→ WORK TASK
Omit the pictures and return exactly the stretch of the material below from the line with "Open Y. Kawamura's player page" through the line with "You are a GUI".

→ RECORD EXCERPTS
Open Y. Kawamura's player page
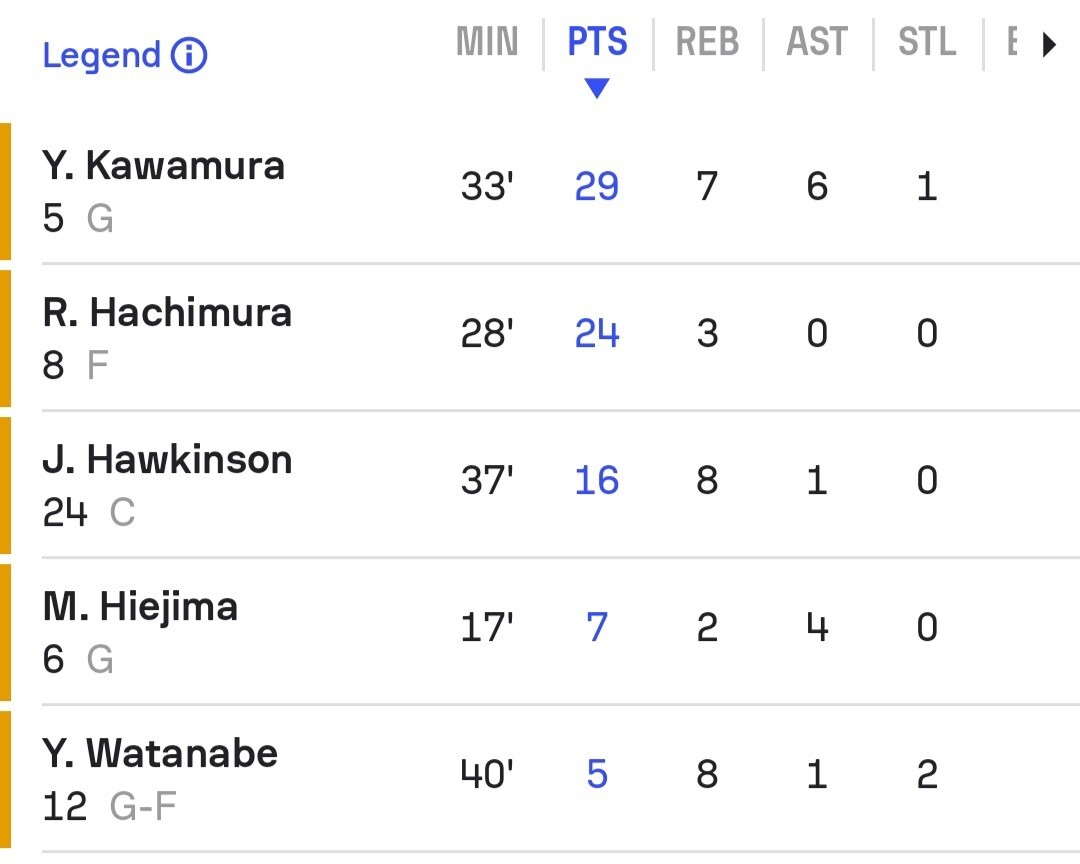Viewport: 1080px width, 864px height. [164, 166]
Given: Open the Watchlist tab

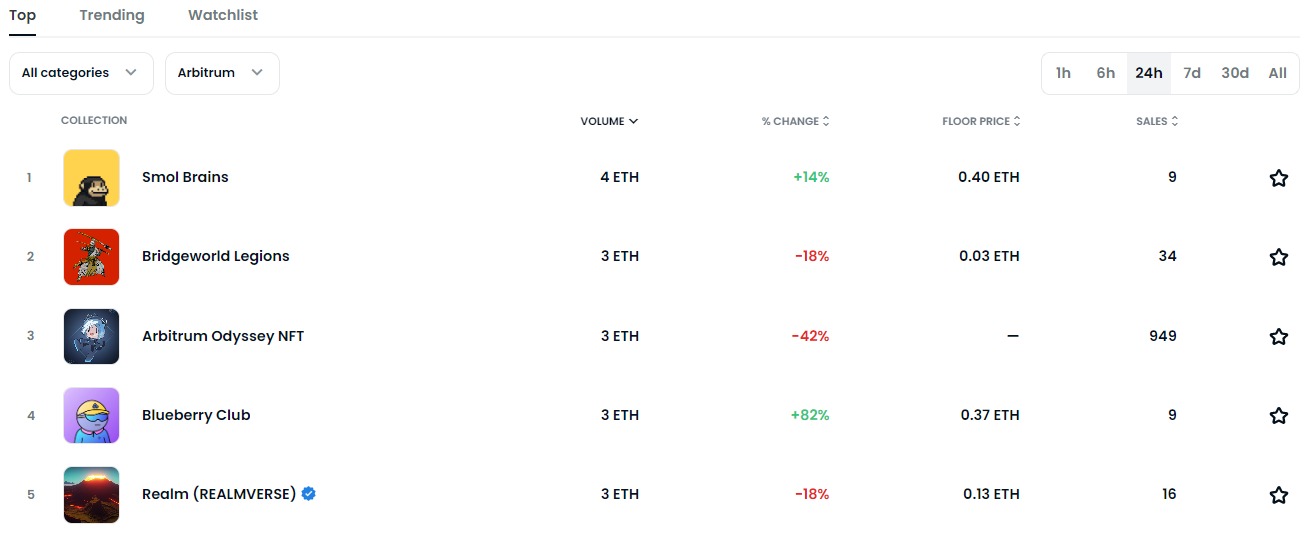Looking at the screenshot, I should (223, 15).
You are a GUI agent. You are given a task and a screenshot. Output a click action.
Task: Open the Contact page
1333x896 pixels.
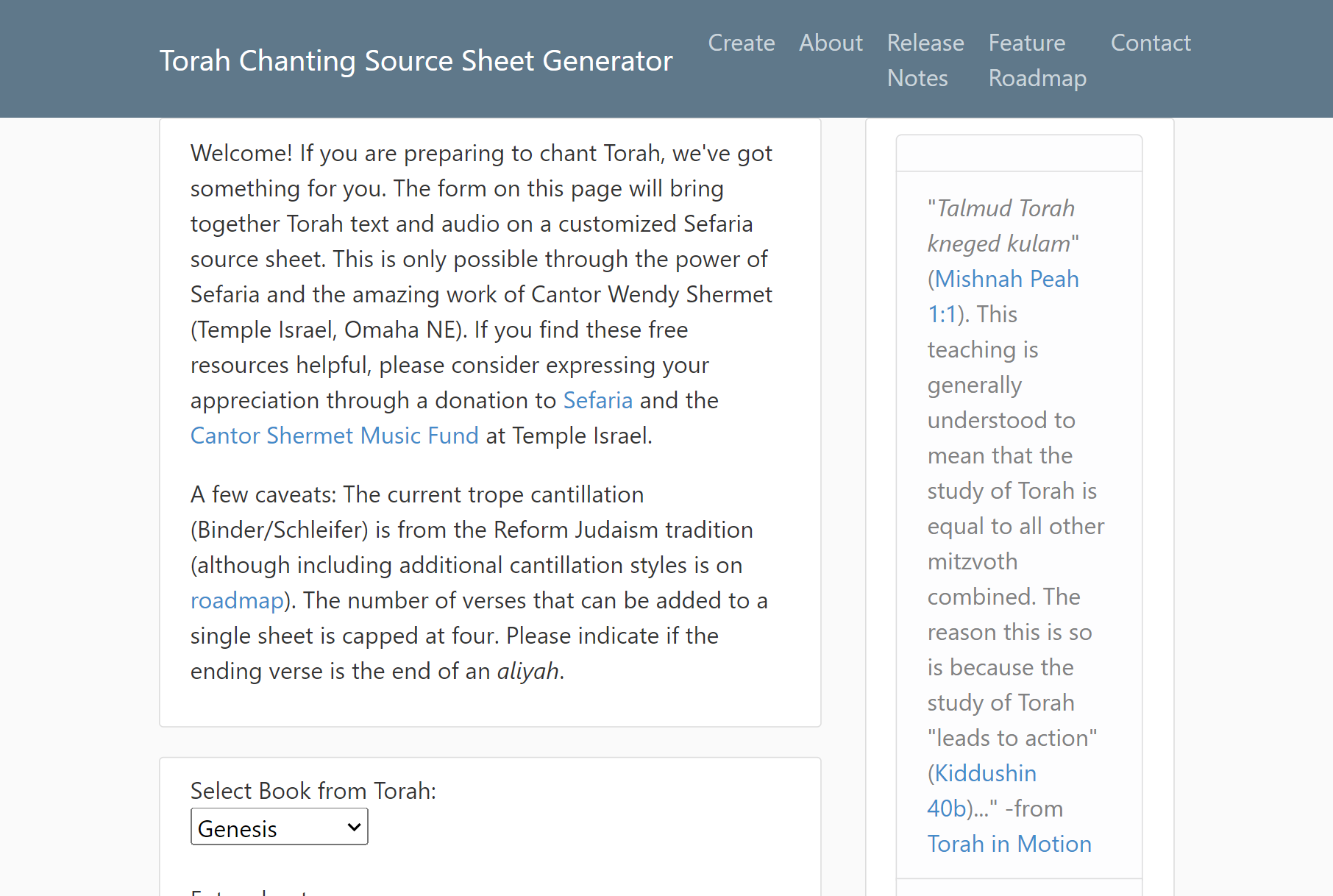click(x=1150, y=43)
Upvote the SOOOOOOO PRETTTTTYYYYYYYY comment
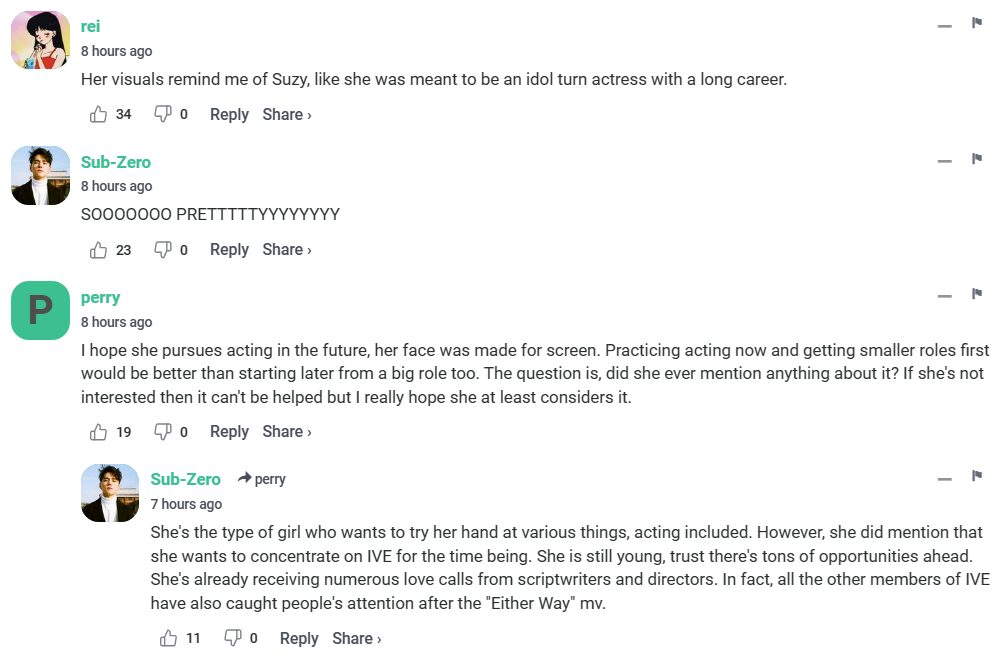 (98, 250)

--

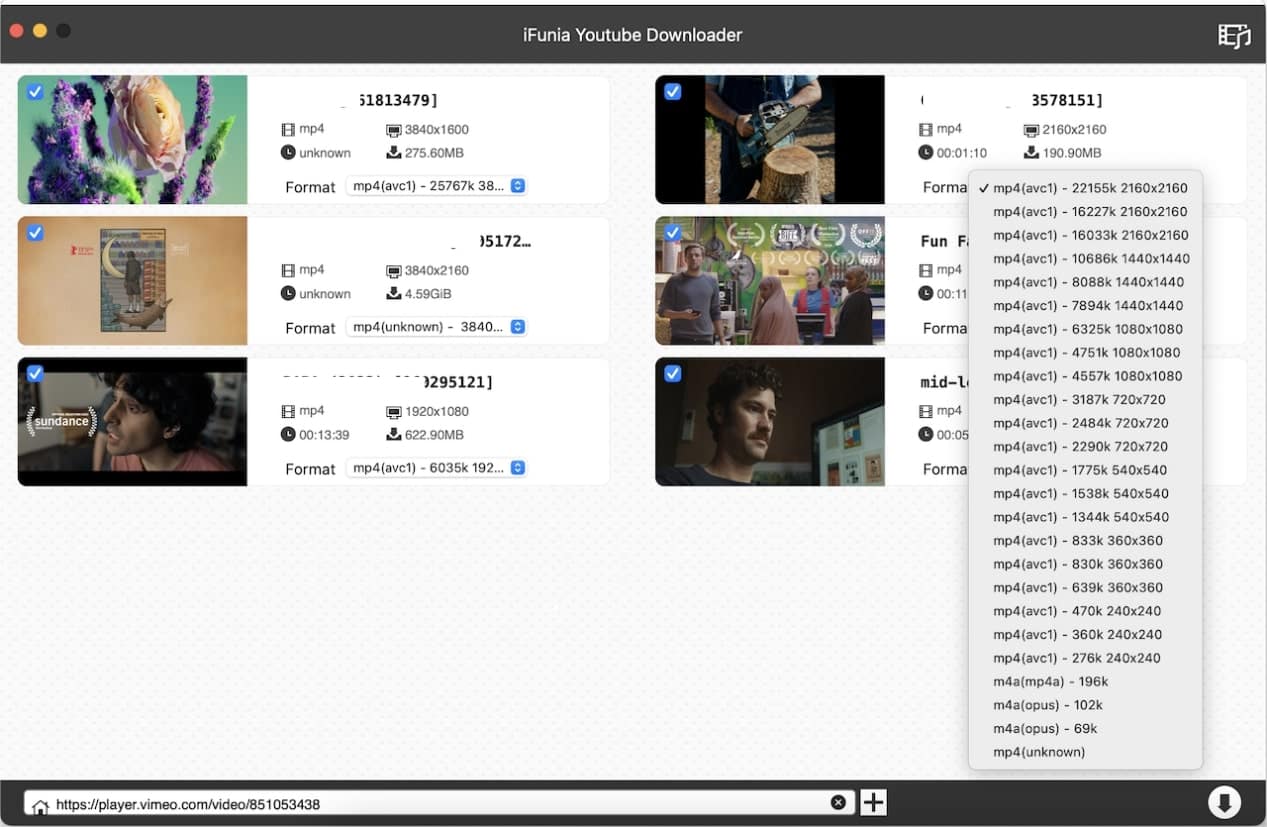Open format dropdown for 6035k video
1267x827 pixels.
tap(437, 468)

---

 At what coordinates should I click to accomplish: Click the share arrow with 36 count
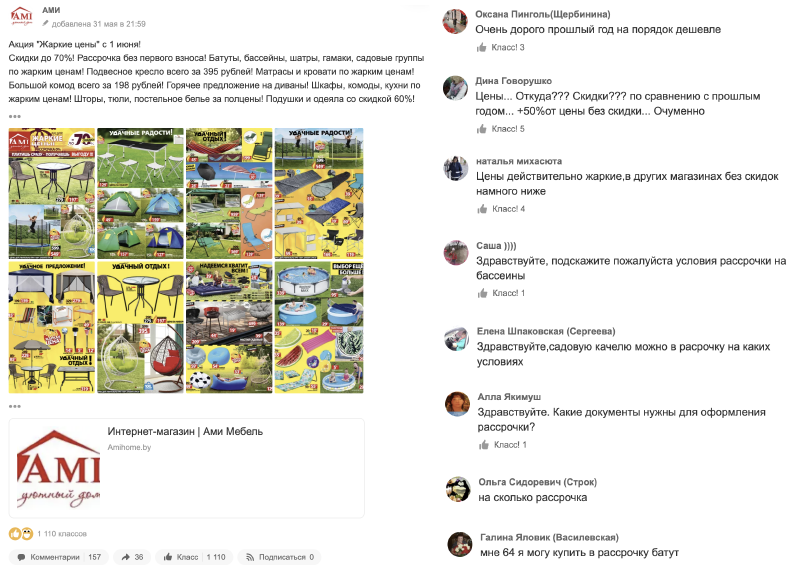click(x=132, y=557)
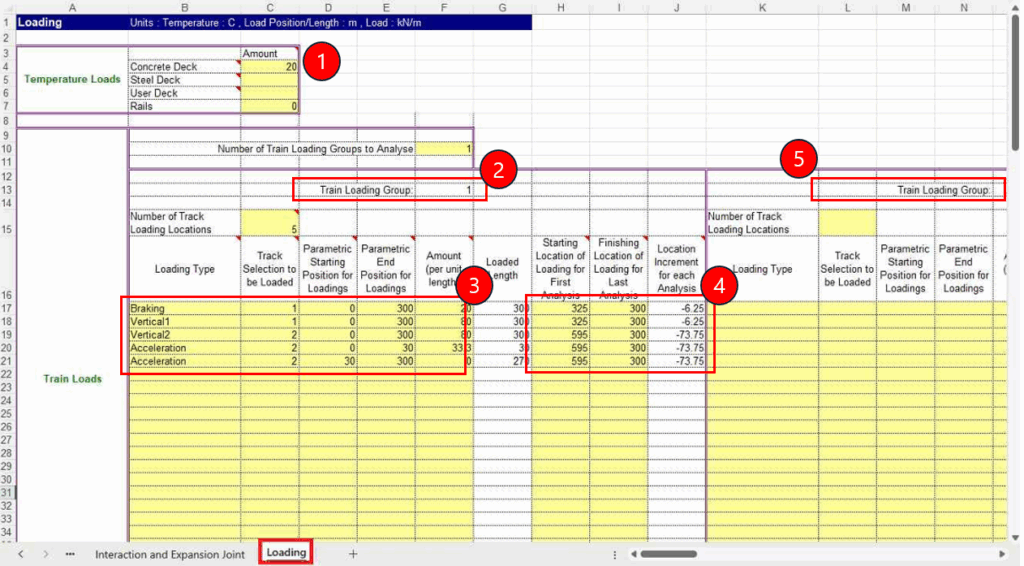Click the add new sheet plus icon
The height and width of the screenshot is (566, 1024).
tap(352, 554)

→ WRITTEN ANSWER
Open Y. Kawamura's player page
Viewport: 1080px width, 864px height. [164, 166]
Given: Open the Watchlist tab

Looking at the screenshot, I should (223, 15).
You are a GUI agent. You are given a task and a screenshot. Output a click action.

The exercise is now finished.